[Collected data]
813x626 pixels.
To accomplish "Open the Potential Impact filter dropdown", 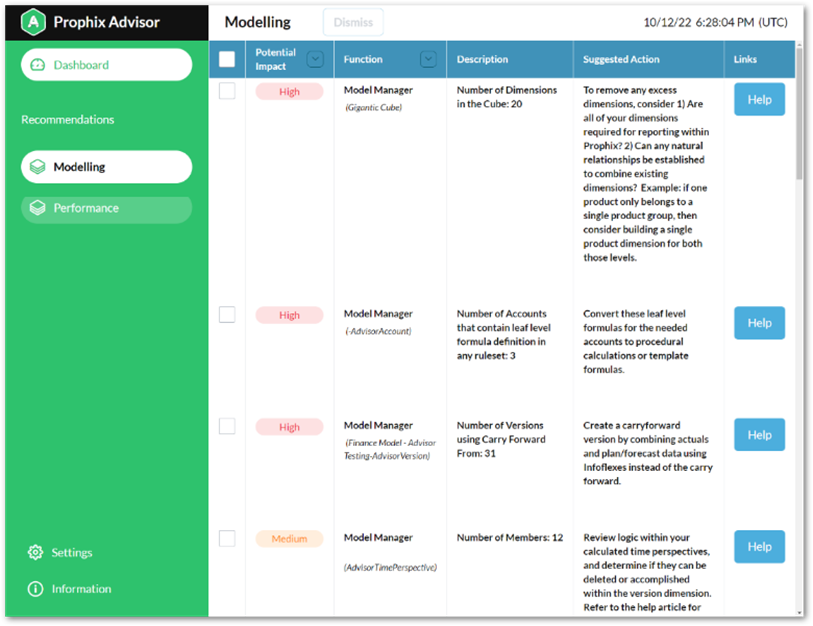I will [315, 59].
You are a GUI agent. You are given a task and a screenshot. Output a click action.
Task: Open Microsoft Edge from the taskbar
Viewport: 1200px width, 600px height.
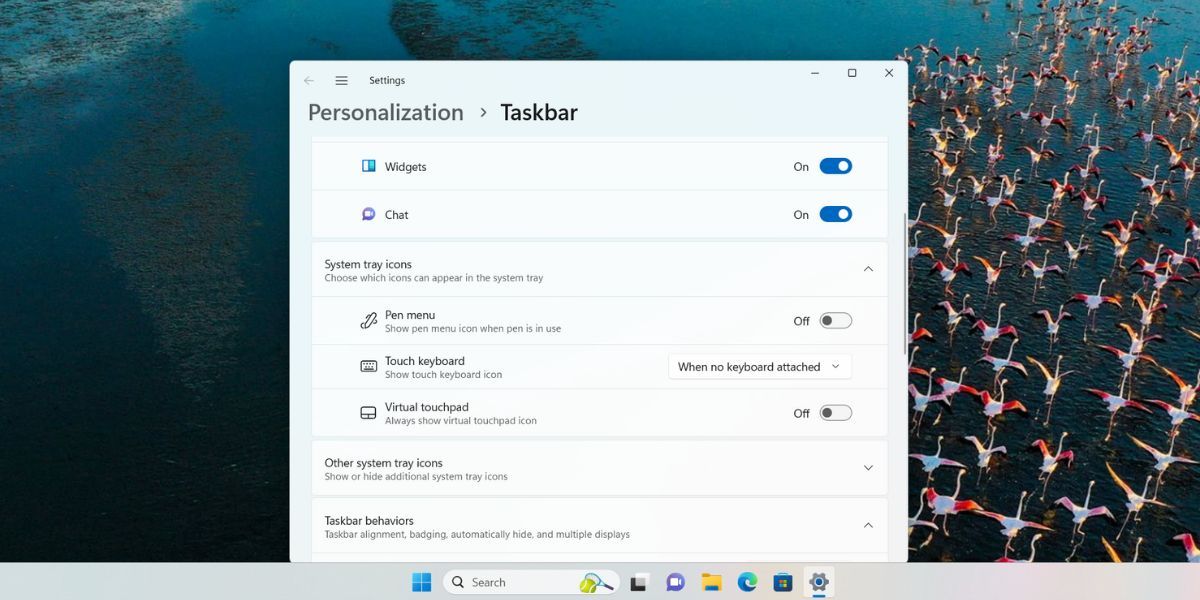(748, 581)
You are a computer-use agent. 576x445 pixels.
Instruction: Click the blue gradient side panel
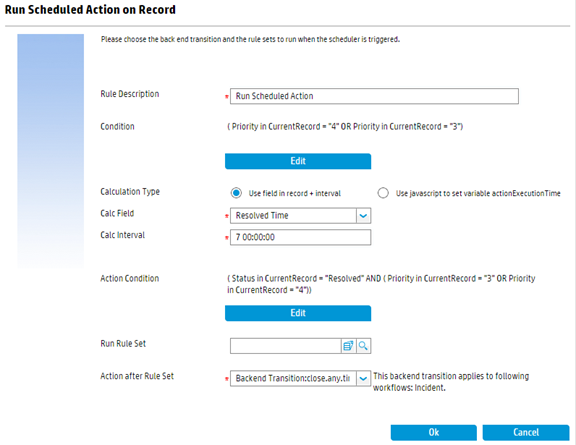(x=51, y=151)

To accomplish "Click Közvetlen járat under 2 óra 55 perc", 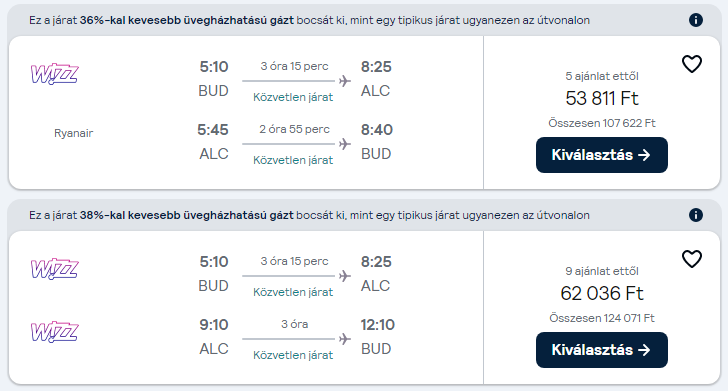I will pyautogui.click(x=293, y=160).
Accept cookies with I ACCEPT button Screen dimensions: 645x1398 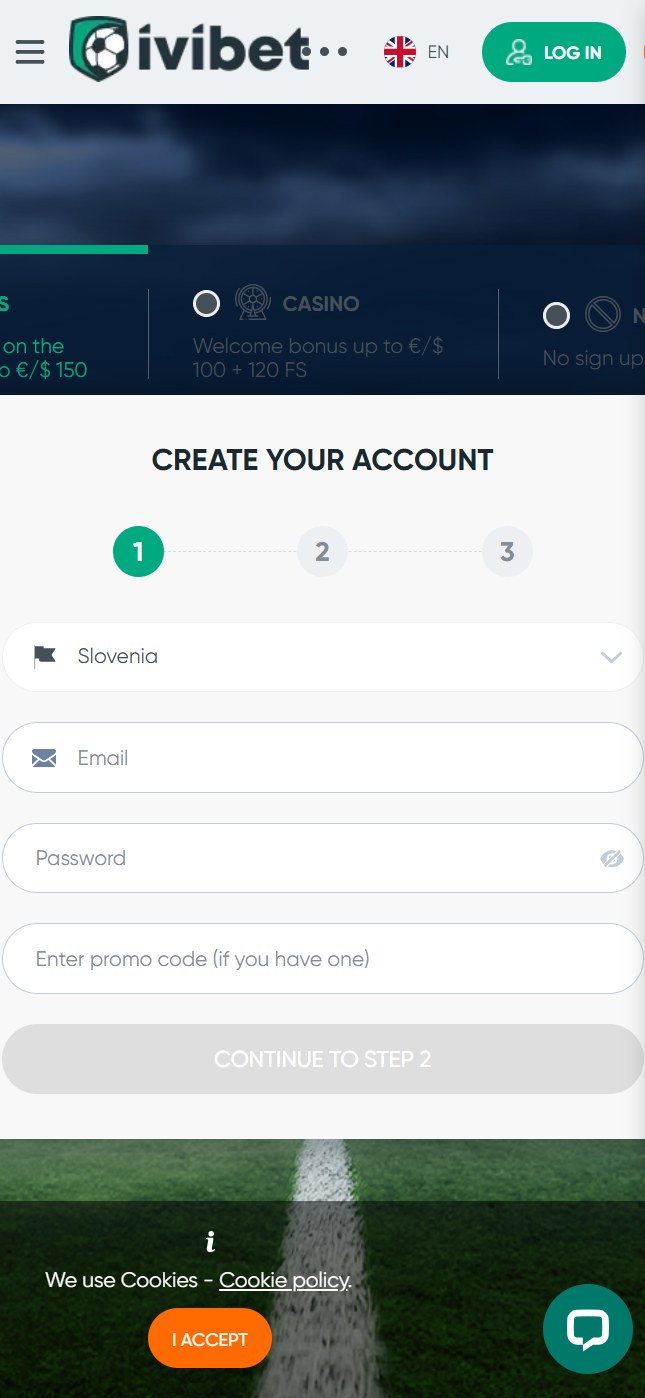pos(210,1338)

# WHAT TO DO:
Lines that contain "agent" are to be copied from the records above.

# ANSWER TO THIS TASK:
You are a GUI agent. You are given a task and a screenshot. Output a click action.
You are a computer-use agent. 576x445 pixels.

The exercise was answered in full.